To learn more about the DRI, go to www.cc.nih.gov/ccc/supplements or www.nap.edu.
The National Academy of Sciences publishes the DRI. To learn more about the
different nutrients and what they do for your body, go check out a nutrition
book at your local library or take a course at your community college. Two great
articles from journals are: Managing the Obese Patient After Bariatric Surgery:
A Case Report of Severe Malnutrition and Review of the Literature, Robert
Kushner, Journal of Parenteral and Enteral Nutrition, pages 126 – 132, Volume
24, Number 2, 2000 and a review article by Francis Cannizzo, Jr. and John G.

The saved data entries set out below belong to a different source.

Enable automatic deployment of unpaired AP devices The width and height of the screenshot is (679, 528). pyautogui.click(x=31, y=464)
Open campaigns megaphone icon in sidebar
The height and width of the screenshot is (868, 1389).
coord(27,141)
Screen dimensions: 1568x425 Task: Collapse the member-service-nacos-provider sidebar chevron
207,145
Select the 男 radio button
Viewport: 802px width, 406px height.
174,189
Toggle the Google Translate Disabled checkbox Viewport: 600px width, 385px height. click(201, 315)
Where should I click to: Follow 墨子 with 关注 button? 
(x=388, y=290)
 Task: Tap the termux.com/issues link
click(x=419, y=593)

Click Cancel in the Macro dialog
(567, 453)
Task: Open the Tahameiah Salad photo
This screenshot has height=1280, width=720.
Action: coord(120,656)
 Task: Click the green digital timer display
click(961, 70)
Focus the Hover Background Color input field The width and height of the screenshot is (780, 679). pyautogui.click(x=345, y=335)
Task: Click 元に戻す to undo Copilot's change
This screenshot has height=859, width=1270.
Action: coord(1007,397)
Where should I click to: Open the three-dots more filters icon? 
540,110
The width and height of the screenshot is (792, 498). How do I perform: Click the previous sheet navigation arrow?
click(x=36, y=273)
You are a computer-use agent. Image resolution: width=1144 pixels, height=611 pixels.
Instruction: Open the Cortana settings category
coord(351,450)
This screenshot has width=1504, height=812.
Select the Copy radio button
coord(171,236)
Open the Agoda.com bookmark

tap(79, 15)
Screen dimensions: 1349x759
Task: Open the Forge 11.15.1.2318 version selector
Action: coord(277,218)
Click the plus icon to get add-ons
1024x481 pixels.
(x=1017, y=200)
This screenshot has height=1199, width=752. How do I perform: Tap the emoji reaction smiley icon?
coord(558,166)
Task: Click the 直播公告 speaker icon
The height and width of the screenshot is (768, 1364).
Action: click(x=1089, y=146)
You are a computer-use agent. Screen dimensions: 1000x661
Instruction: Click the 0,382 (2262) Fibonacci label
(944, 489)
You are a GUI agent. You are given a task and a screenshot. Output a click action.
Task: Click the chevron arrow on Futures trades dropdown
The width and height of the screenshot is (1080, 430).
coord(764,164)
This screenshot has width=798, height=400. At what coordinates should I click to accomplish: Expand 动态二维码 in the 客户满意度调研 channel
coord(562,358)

Kral in the journal, Current Opinion in Clinical Nutrition and Metabolic Care,
titled, Obesity Surgery: A Model of Programmed Undernutrition, Volume 1(4), July
1998, pages 363-368.
As you can see, follow-up after surgery with your bariatric team is important to
maintain good health for the rest of your life. Your labs must be monitored to
make sure your blood levels are sufficient in all areas, and if not,
supplemented to keep problems from occurring. Even though you may not be having
clinical signs of severe deficiency like rickets or beriberi, you could have
mild deficiencies that are enough to cause problems. Remember, thin is not
healthy. We are all responsible for good self-care which includes eating
nourishing foods to get the proper amount of protein, vitamins, minerals, fiber,
etc., staying physically active, getting enough rest, and taking time to relax
everyday. Please note that lab values may differ between different laboratories.